# varroa mite treatment



## WWW (Feb 6, 2011)

If you have some oxalic acid you can use oxalic vapor for the last treatment, one can treat when the temperatures drop to as low as freezing.


----------



## rlsiv (Feb 26, 2011)

If you can get your hands on the Mite-away-quick-strips, I believe they're good down to about 50 degrees?
Not sure how cold it is in NY right now though.


----------



## wildbranch2007 (Dec 3, 2008)

did you get the second treatment on while the temps were still high enough? how much of the apiguard is still on the card? if you got it on and some,most of it is gone, you mite be ok. could do a sticky board and see how many mites are dropping. its cold enough now that i'm not sure maqs would work either, although the bees were flying yesterday. one option is it you just put the apiguard on, on a warm day(soon) could move the card between the brood chambers(more heat in the cluster)


----------



## PappyMAINEiac (Sep 23, 2006)

rlsiv said:


> If you can get your hands on the Mite-away-quick-strips, I believe they're good down to about 50 degrees?
> Not sure how cold it is in NY right now though.


Yes here is an excerpt from MAQS instructions. "Outside daytime temperature highs should be between 50 - 92ºF on days of application." 
I have used them and in the colder temps I think bee mortality is not much of a factor.

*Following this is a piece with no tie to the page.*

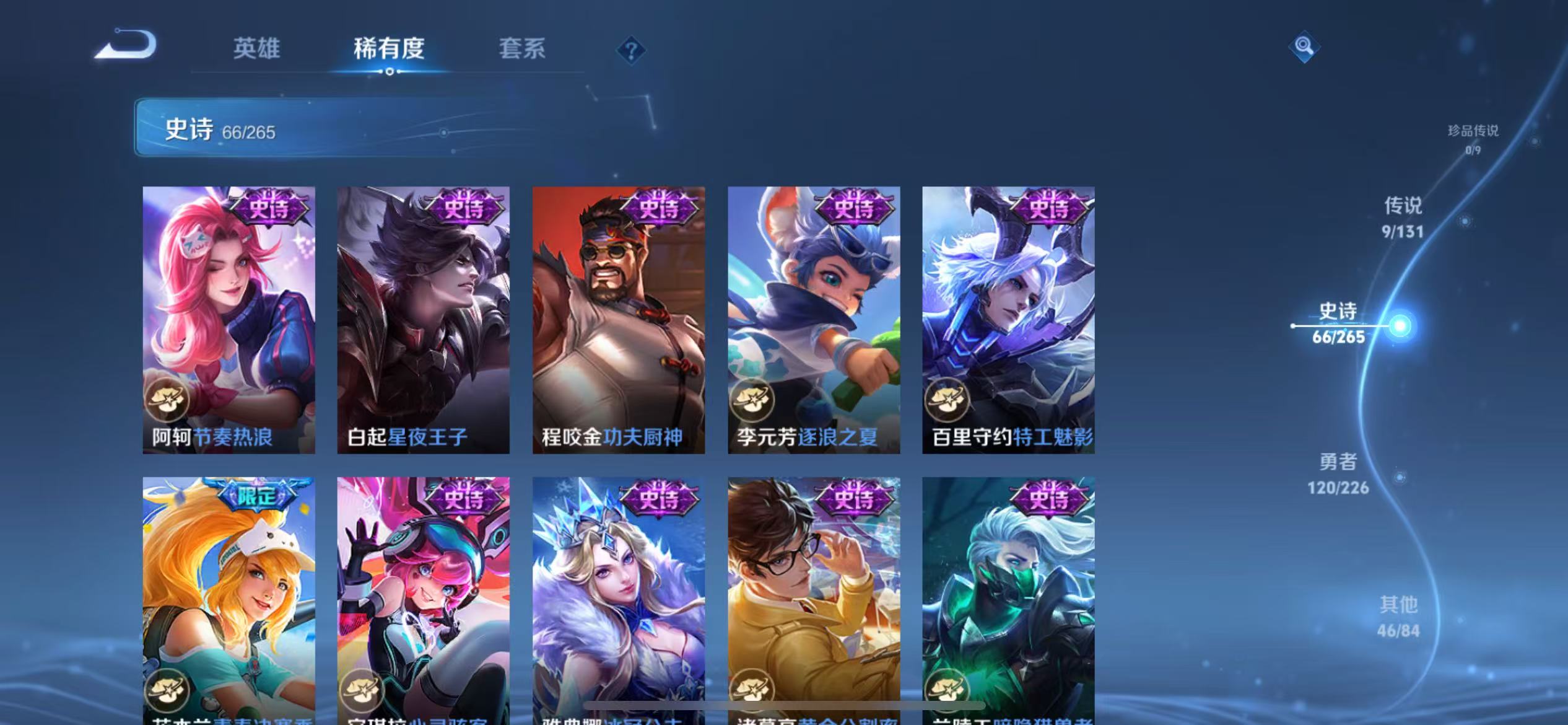Switch to the 英雄 tab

It is a one time, 7 day treatment, but the first 3 days is when the treatment is working the most. If you can get 3 days with the avg. temps above 50 you will be alright.


----------



## Drone On (Mar 19, 2005)

You might also consider using Hop Guard.C


----------



## Katharina (May 2, 2011)

Go for the Hopguard. No temperature restrictions at all. Put in two strips into each deep brood box, and replace weekly for 3 sessions.


----------



## Michael B (Feb 6, 2010)

Hopguard is not approved for use in every state. I believe New York is still not on the approved list.


----------



## cklspencer (Jun 21, 2010)

Don't be scared to use the apiguard when the temps are a little cooler. Sometimes we get weird weather her where I'm at. We apply a 25g amount on a card (same and Randy Oliver) and stick it in the middle of the brood boxes. Even though the temps out side are cooler the temp in the middle of the hive is still warm enough for the Apiguard to function.


----------